Record set:

────────────────────

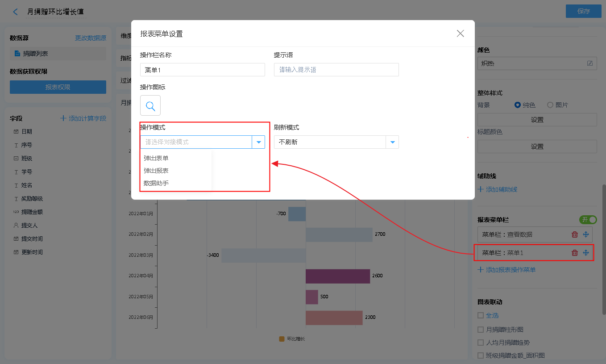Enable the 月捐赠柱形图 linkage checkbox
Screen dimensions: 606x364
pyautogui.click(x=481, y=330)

────────────────────

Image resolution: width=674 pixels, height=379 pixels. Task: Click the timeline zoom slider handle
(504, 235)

────────────────────

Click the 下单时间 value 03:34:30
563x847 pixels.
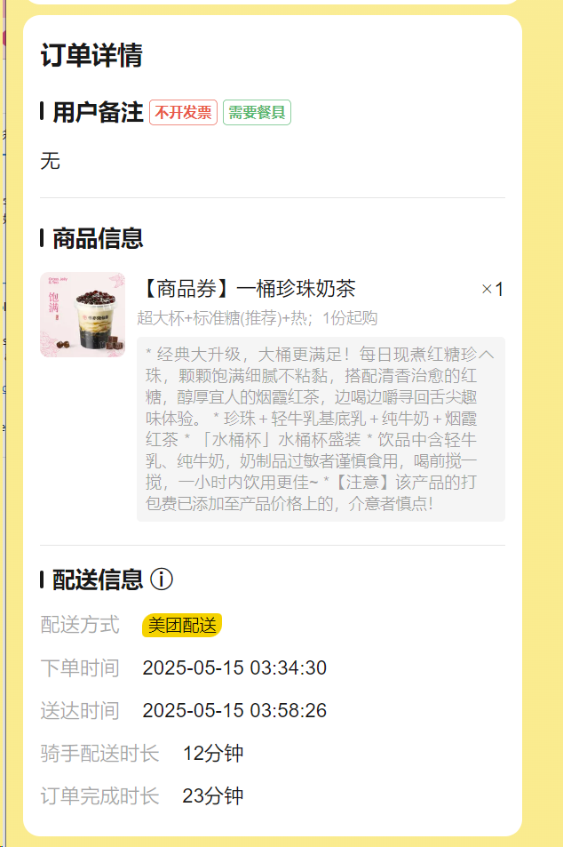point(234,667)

────────────────────

What you should do: Display each line of the rows that contains the string "pixels".

Full answer:
Image resolution: width=674 pixels, height=379 pixels. Task: Click the timeline zoom slider handle
563x847 pixels.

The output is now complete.